Assembly
From MRL Wiki
Contents |
[edit] Challenge
New challenge 4/9 (reading challenge 1)
This is another challenge designed to introduce you to assembly language. Instead of trying to write a simple program, we will read a simple program.
Assembler languages look different, depending on which assembler you are using and what processor it is targeting. This can sometimes be frustrating, but is an unavoidable fact of being an reverser. You must learn to read a variety of assembler dialects if you are to have flexibility.

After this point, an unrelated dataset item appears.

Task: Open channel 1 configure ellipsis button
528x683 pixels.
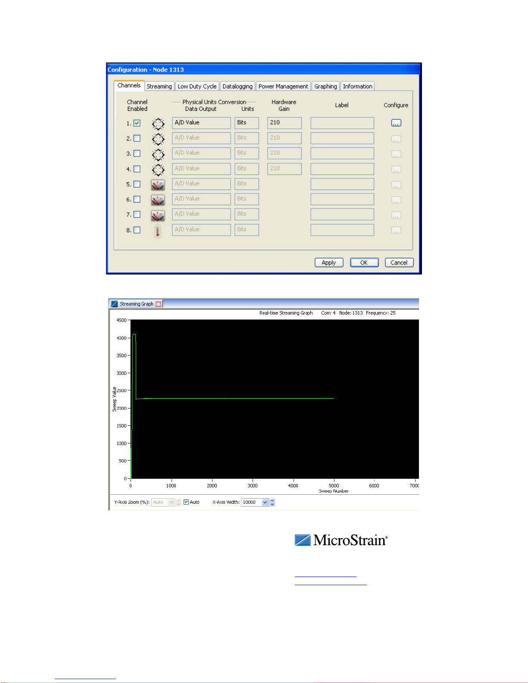Action: coord(396,123)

Here are two simple routines which do the same thing. The first is written for the GNU assembler, the second for NASM, MASM, or another typical x86 assembler.
pushl %ebp
movl %esp, %ebp
movl 8(%ebp), %eax
movl 12(%ebp), %ebx
addl %ebx, %eax
mov %ebp, %esp
popl %ebp
ret
push ebp
mov ebp, esp
mov eax, [ebp + 8]
mov ebx, [ebp + 12]
add eax, ebx
mov esp, ebp
pop ebp
ret
On the x86, many instructions take a source and a destination operand. (The operands are the things after the instruction name.) Notice how the source and destination operands are different for the two flavors. For AT&T syntax, it is source, destination. For Intel syntax, it is destination, source. It is easy to get confused when you are learning both syntaxes at the same time, so be careful.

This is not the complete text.